Beth reappeared from the locker rooms out back. “He wants you to tell him it’s possible to influence a collapsed waveform, to change events.” Gone were the monogrammed Monarch jacket and fatigues. She had prepared an outfit that was fashion agnostic: blue jeans, plain black T-shirt, mid-range leather jacket of classic cut. An outfit that wouldn’t look out of place anytime in the last twenty years. “Jack,” she said. “You have to let go of the idea that you can save Will. Focus on what’s possible.”

Jack let it go, but wouldn’t be giving up. Will was alive in 2010. There had to be something he could do.

Beth turned to Sofia. “Are we good?” She was favoring her good leg pretty heavily, but otherwise looked okay, all things considered.

They could both have used some sleep.

Sofia stepped away from the keyboard. Gathering her thoughts she said, “Before I do this, I have a question for you: your brother built something he called a Countermeasure.” Being here, looking at Will’s machine, and piecing together her own experiences with Paul Serene and Monarch, it was now clear to her that Dr. Kim had little, if anything, to do with the pioneering of chronon research. That, quite possibly, she had made a grave error in helping Monarch to achieve their goals. “‘Countermeasure.’ That is a very specific word.”

“Will built it to repair the fracture in the M-J field,” Jack said.

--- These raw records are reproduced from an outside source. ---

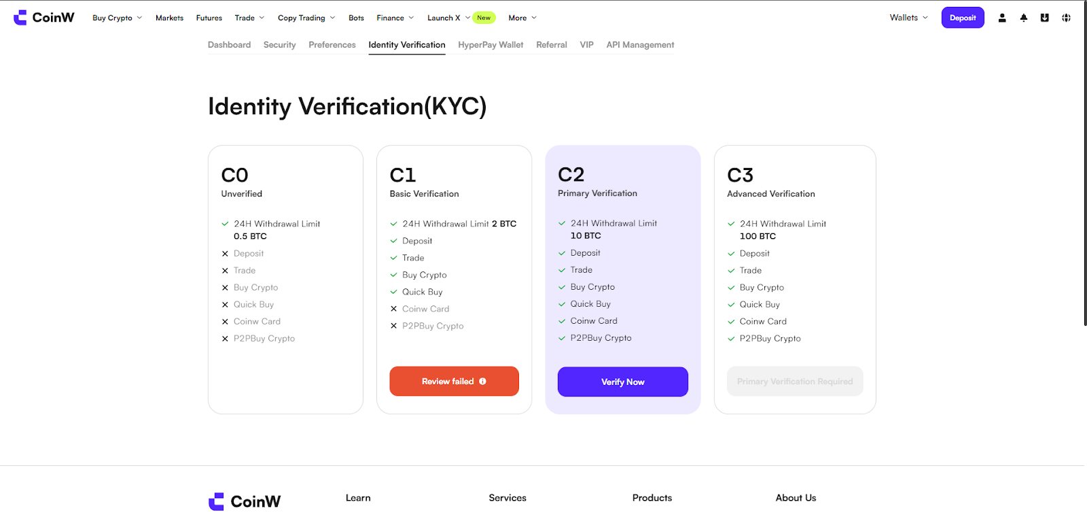Expand the More menu
Viewport: 1087px width, 517px height.
coord(522,18)
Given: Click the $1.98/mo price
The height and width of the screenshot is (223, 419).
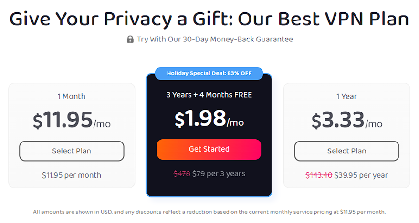Looking at the screenshot, I should (209, 119).
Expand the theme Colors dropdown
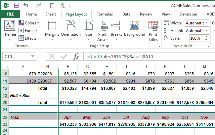215x135 pixels. point(29,23)
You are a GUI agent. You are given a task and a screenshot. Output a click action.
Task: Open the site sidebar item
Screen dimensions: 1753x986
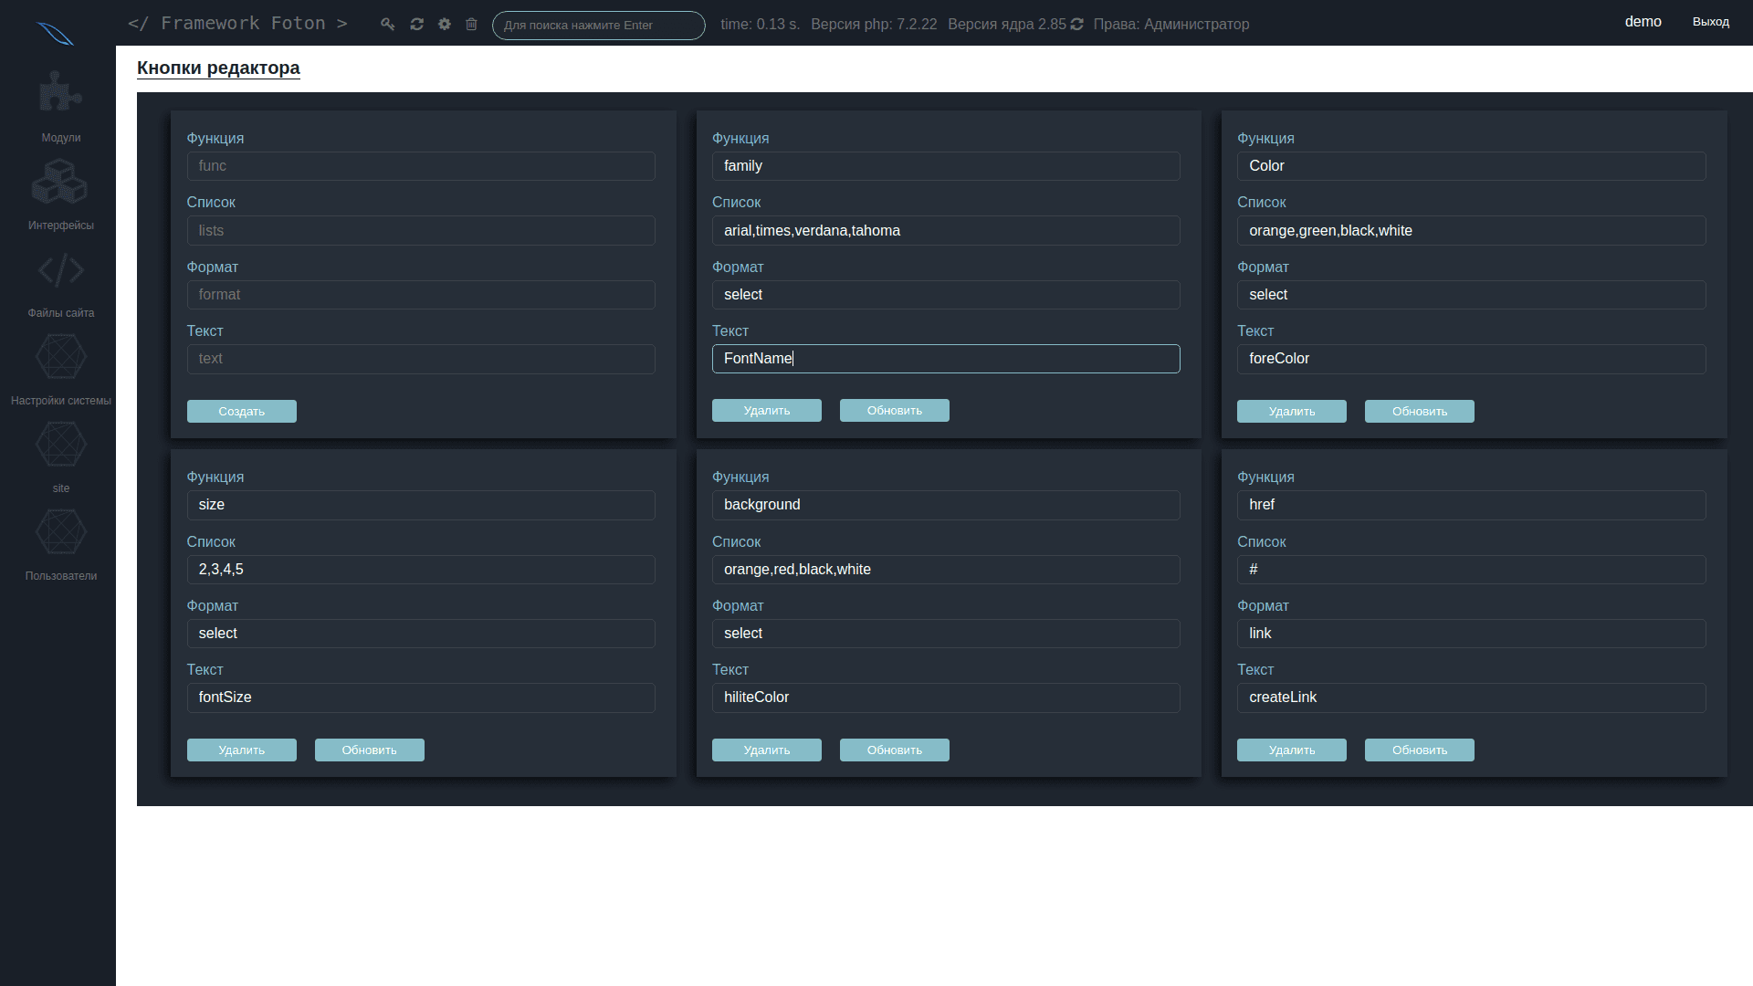tap(60, 446)
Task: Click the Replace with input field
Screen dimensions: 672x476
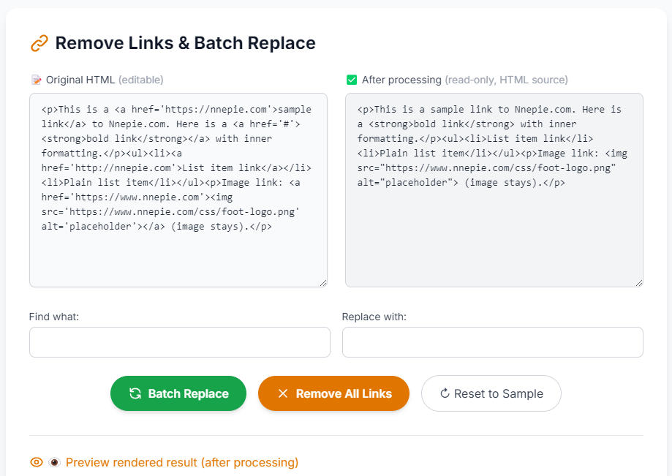Action: click(x=492, y=342)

Sofia’s face broke into a sudden smile. It suited her. “Then it exists.”

“It existed on July 4, 2010, we know that much.”

“And that is your destination?”

Beth stepped in. “We go back, retrieve it, return here, fix all this. How soon can you get the machine working?”

“It’s ready now, if you are.”

*   *   *

Irene Rose was in a top-down position on the pool, her rifle’s barrel nosing through a gap in a thin and grimy window, waiting for go.

“Count all three. Joyce, Wilder, Amaral. They’re focused on the machine, seem pretty excited about it.”

Gibson was hanging out on the corrugated eave, outside the cafeteria-level window. He had just finished laying a sheet of black plastic adhesive across the pane. “Team, report in.”

“IR, roof,” Irene responded.

“Voss, rear door, ground level.”

“Chaffey, Reeves, Dominguez, rear door.”

“Gibson…” Gibson took out his knife, tapped the plastic hard. The glass pane beneath it snapped, came away clean. He laid it down carefully. “Cafeteria, top floor.” He ducked inside, unslung his carbine as a car pulled up outside, braking loudly.

Irene piped up. “Boss.”

“I got it. Count one: Caucasian male. Limp. Voss, how you coming with that door?”

“Already in.”

*   *   *

Shouting from the lobby bounced around the swimming hall. “Jack! Beth! You here?”

Nick ran into the hall, heavily favoring one leg. He and Beth were a matching pair.